Designhotels im Allgemeinen, egal welcher Couleur, haben das "gewisse Etwas", das Quäntchen "Mehr" an Seele, das viele (Allein-)Reisende unterwegs suchen. Deshalb sind sie so erfolgreich. Wer sich als "Designhotel" vermarktet, steigert seinen Umsatz auf Anhieb um mindestens 15 Prozent. Das reizt erst recht die grossen Ketten. Sie möchten deshalb mehr vom Design-Kuchen abhaben.
 
Der erste Schachzug der Hotel-Strategen lag nahe: Sie verbündeten sich mit den echten Designern. So schloss die amerikanische Marriott-Kette mit dem italienischen Design-Label Bulgari einen Vertrag und eröffnete inzwischen die ersten beiden Super-Luxus-Lifestyle-Ketten-Hotels in Barcelona und auf Bali.
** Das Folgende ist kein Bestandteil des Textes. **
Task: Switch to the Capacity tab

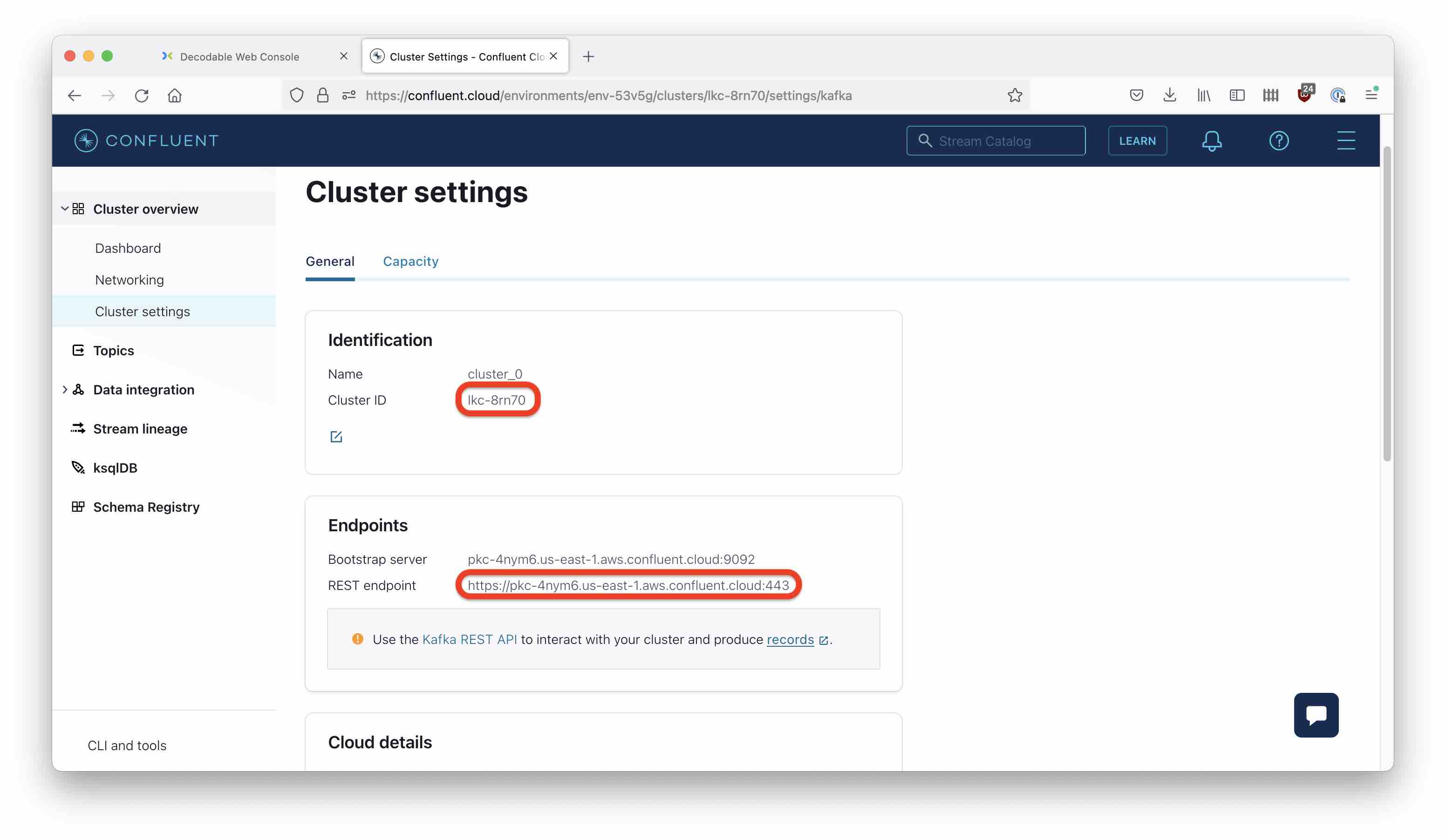Action: click(x=410, y=262)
Natürlich tragen beide Domizile den Namen Bulgari. Denn damit lässt sich mehr Geld verdienen als mit Marriott, unter deren Dach sich auch noch Mittelklasse-Herbergen befinden. Armani und Versace gibt es inzwischen übrigens auch in "Hotel-Ausführung"!
 
Die Rezidor-Gruppe, deren bekannteste Hotelmarkte Radisson ist, gehört zu jenen Ketten, die die nächste Stufe erklimmen: Sie sind dabei, gemeinsam mit dem italienischen Modehaus Missoni, Design-Hotels auf erschwinglichem Firstclass-Niveau zu entwickeln. Dann kostet eine Nacht im coolen Designer-Ambiente nicht mehr 1000 Euro, sondern nur noch 100 oder 150. Die Anfänge sind schwierig, aber die Absichten ernst. Von den Missoni-Hotels wird es deshalb relativ schnell ein paar mehr geben.
 
Steigerungsstufe Nummer 3 stellen jetzt die weltumspannenden Mega-Ketten mit ihren Ideen dar: InterContinental Hotels haben "Indigo" ersonnen, um auf der Design-Welle mitzuschwimmen. Bislang kann man diesen Hoteltyp nur in den USA bewundern; für Europa ist er aber angekündigt. Und das gleich in Dutzenden!
 
Gleiches gilt für aloft, ein Produkt der amerikanischen Starwood Hotels & Resorts, unter deren Dach sich beispielsweise auch die Edelmarken St. Regis und die erst vor wenigen Jahren kreierte Design-Marke W befinden. Das W am Times Square in New York beispielsweise gehört zu den absolut hippen Spots im Big Apple, an dem man abends am Hotellift liebend gern Schlange steht, um Einlass zu finden in eine dunkle Lobby, in der eine farbig beleuchtete Bar, coole Sessel und Multi-Kulti-Menschen fancy drinks ordern. Nach dem spontanen Erfolg dieses primitiven, aber profitablen Konzepts dachte sich Starwood eine andere Raffinesse aus: W braucht eine kleine Schwester. Die heisst aloft, pickt Kernelemente des W-Designs auf, verwendet aber weniger edle Materialien und packt noch mehr Menschen in eine Lobby, in der man dann kollektiv surfen, essen und trinken kann. Wie bei Muttern im Wohnzimmer.
 
In den nächsten fünf Jahren sollen 500 aloft weltweit entstehen! Das muss man sich auf der Zunge zergehen lassen: Das bedeutet 500 mal Design in Serie! - Die "massclusivity" nimmt ihren Lauf.